Мануков простодушно улыбался. Шорохов знал: так он маскируется, задавая самые важные для себя вопросы. Однако Никифора Матвеевича выражение мануковского лица сбило с толка. Он беззаботно махнул рукой:
— Какое там! Вы же проехали.
— В оперативном смысле закрылся, — с нажимом повторил Мануков. — Сужу по звукам стрельбы на флангах. Ночью я слышал.
«Вот как? — про себя удивился Шорохов. — А я тогда думал, ты спишь».
— Ну и что? — ответил Никифор Матвеевич. — Мы-то ведь дальше идем, — он изумленно огляделся вокруг и добавил. — Сколько на фронтах бились! Каких добрых казаков положили! А выходит, только прорвись в красный тыл — и пойдет…
«Так просто? — подумал Шорохов. — Прорваться — и все?»
— Прошу прощенья, — обратился он к Никифору Матвеевичу.
— Бога ради! — отозвался тот.
— Кто мы такие, вам, конечно, известно.
— Да-да. Вызывали в штаб корпуса: «Едут купцы. Окажите содействие».
— Прекрасно. И вот что будет, если кто-либо из нас попытается приобрести у вашего войска трофеи? Хотя бы немного.
— Ни в коем случае. Строгий приказ. Только раздавать.
— Но чем это вызвано?
Никифор Матвеевич снисходительно усмехнулся:
— Вы имели честь служить в армии? — Нет.
— Потому и осмеливаетесь подобным образом спрашивать. Приказ отдан — не рассуждать!
— Но вы сказали, что через фронт шли даже без полевых кухонь.
— Ну… Ну… Не совсем так.
Шорохов понял: Никифор Матвеевич кривит душой, и ему, человеку прямолинейному, это неприятно.
— Но шли-то без провианта. Теперь приходится забирать на полковое довольствие какую-то часть захваченного, и за это вы денег никому не платите.
— Помилуйте! Кому платить? Оно у большевиков ничье.
— Но разве не может случиться, что вы заберете на нужды полка долю большую, чем требуется?
— Все проще, — вмешался Мануков. — Вы неправильно ставите вопрос. Вдруг придет приказ выступать. Срочно. Для быстроты передвижения снова с самым облегченным обозом. Опять без кухонь, как изволите говорить.
— Полевых кухонь и сейчас у нас нет, — решительно ответил Никифор Матвеевич. — И не жалеем. При наших-то переходах… Висели бы они у нас, как кила. А все остальное… Мне о таких случаях не докладывали. Право, не знаю. Это забота интендантского офицера.
— Но вопрос можно поставить и шире, — настойчиво продолжал Мануков. — В захваченных вами складах наверняка есть имущество, которое простому народу не нужно, находится за пределами его потребностей. Допустим, детали машин, слитки железа. Судьба их…

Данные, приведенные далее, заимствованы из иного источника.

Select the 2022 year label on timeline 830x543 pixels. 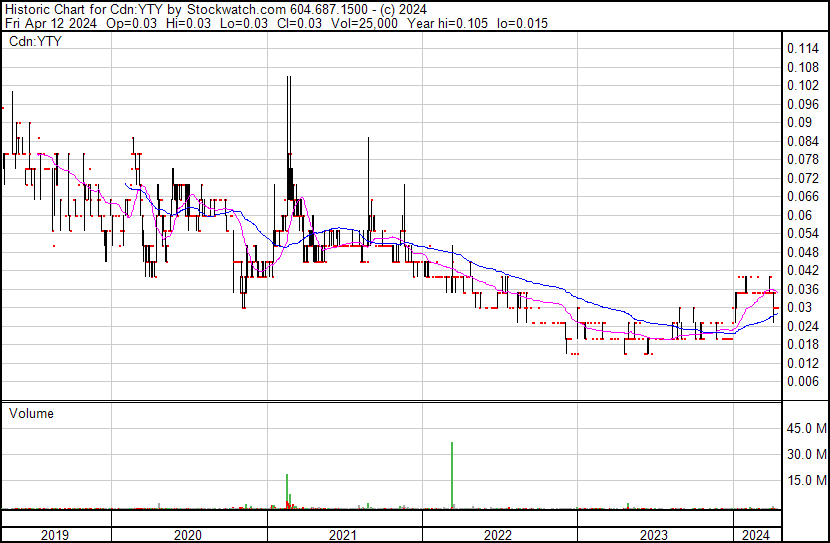pyautogui.click(x=498, y=534)
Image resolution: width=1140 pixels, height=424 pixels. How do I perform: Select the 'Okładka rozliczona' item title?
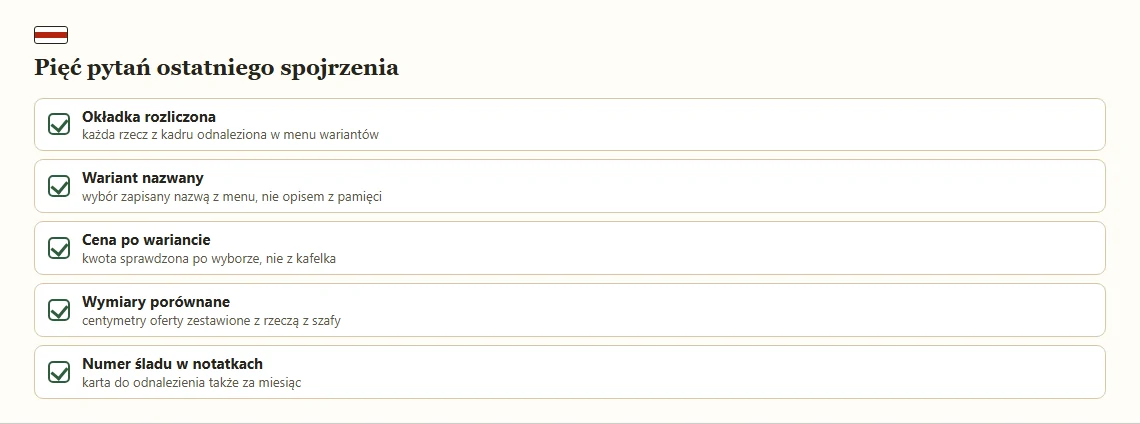coord(149,116)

Никифор Матвеевич не дал ему договорить:
— Совершенно вас понимаю. Сжечь? Взорвать при отходе? Да-да… Указаний на этот счет нет.
— Позвольте, — вступил в разговор Варенцов. — Уже отходить?
— Нет, господа, нет. Это я к слову… Но обо всех остальных подробностях побеседуйте с Евгением Всеволодовичем, — Никифор Матвеевич указал на лысого офицера, стоявшего тут же. — Он интендант, пользуется полным моим доверием.
Варенцов и Нечипоренко с двух сторон подступили к этому офицеру, однако Никифор Матвеевич распахнул застекленную дверь:
— Господа, завтракать! Святой час. Все дела после.
«Но ведь все это в глубоком красном тылу!» — с отчаянием подумал Шорохов.